Associations of MTHFR Polymorphisms and Cytosine Modifications with Early-Gestational Diabetes Mellitus in Chinese Pregnant Women

Early-Gestational Diabetes Mellitus (Early-GDM) is a complex condition that may cause complications in infants of affected mothers. The aim of this case–control study was to analyze the effects of genetic-epigenetic interaction on Early-GDM and fetal development with respect to cytosine modifications (i.e., 5mC, 5-methylcytosines; and 5hmC, 5-hydroxymethylcytosines) and single nucleotide polymorphisms (SNPs) of MTHFR , a key gene involving cytosine modifications.
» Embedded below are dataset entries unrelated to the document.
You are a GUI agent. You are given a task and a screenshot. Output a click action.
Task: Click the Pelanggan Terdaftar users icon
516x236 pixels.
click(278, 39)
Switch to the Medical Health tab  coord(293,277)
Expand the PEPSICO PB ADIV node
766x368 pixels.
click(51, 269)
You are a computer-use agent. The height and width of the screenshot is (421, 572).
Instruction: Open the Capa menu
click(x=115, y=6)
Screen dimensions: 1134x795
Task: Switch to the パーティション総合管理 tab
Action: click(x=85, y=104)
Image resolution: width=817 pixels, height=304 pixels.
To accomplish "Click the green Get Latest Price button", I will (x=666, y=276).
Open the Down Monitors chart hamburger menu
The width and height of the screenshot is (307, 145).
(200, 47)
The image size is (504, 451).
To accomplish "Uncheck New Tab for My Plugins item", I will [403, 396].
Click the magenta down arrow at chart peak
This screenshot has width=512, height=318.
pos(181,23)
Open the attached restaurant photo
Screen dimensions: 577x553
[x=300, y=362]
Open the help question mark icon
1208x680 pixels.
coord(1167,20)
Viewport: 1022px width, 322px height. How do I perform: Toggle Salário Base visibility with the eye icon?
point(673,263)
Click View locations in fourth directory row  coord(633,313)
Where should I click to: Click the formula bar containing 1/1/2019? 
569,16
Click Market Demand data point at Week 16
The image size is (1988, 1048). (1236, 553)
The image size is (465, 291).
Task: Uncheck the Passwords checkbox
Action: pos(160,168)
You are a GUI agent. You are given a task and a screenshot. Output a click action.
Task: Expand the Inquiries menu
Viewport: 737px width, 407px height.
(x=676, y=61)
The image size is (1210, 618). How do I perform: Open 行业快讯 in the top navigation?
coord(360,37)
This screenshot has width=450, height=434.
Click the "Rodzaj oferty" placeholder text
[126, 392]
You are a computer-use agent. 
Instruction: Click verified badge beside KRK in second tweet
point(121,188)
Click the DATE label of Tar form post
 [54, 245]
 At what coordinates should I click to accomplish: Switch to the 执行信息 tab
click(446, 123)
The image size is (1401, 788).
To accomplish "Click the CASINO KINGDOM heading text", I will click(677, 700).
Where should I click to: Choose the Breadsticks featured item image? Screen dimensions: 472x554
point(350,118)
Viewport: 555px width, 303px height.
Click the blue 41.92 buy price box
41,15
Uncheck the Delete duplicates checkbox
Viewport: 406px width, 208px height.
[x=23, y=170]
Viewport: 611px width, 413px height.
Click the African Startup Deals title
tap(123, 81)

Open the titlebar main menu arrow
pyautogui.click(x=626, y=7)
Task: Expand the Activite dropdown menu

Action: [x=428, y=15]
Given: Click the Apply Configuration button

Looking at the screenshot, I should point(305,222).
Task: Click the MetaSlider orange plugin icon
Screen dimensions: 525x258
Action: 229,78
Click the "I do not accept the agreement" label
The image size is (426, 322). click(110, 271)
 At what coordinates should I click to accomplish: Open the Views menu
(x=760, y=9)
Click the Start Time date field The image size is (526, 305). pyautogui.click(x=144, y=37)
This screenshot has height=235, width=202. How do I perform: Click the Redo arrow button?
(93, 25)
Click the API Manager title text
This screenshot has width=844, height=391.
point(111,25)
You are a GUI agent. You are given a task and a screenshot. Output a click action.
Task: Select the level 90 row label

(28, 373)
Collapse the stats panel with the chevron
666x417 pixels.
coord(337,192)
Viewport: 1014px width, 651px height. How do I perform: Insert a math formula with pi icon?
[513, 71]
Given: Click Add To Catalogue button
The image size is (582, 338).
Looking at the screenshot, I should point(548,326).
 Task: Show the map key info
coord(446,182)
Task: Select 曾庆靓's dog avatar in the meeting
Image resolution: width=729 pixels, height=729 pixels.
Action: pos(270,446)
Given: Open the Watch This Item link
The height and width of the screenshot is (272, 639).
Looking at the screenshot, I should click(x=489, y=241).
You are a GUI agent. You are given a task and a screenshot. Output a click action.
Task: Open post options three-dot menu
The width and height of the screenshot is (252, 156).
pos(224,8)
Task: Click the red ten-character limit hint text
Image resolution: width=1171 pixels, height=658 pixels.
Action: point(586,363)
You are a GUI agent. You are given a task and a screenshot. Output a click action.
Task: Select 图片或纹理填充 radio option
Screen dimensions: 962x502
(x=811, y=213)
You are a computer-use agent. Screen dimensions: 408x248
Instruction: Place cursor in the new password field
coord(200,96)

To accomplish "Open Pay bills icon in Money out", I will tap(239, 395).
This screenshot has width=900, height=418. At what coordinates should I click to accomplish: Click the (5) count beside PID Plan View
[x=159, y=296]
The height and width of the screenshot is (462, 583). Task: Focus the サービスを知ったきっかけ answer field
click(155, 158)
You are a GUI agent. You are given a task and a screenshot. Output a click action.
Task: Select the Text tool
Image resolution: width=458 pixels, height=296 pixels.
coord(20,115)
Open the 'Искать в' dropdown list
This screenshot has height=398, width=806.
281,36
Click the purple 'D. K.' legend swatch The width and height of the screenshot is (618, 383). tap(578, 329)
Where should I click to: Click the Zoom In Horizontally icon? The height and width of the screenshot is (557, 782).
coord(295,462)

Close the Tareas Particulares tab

Peripheral blood samples were collected from 92 women in their first or second trimester of pregnancy (Early-GDM, n = 14; Controls, n = 78). Global DNA 5mC and 5hmC were quantified by HPLC-MS/MS, and MTHFR SNPs (rs1801133 C > T and rs1801131 A > C) were determined by TaqMan-qPCR. Association analysis suggested that MTHFR rs1801133 TT genotype was a risk factor of Early-GDM (OR [odds ratio] = 4.00; 95% CI [confidence interval]: 1.24, 12.86; p = 0.02). The C allele of rs1801131 appeared to be a protective factor for the 2-h OGTT (oral glucose tolerance test) (OR = -0.79; 95% CI: -1.48, -0.10; p = 0.03). Patients with Early-GDM had higher global 5mC and lower global 5hmC. The reduction of global 5hmC and the TT genotype of rs1801133 were associated with higher level of the 1 st -FBG (fasting blood glucose in the first trimester) ( p < 0.05). Additionally, global 5mC showed a positive correlation with birth weight, body length and head circumference of newborns, while global 5hmC showed a negative correlation with birth weight. The current study implicated MTHFR SNPs and cytosine modifications in the development of Early-GDM and potential complications in their newborns.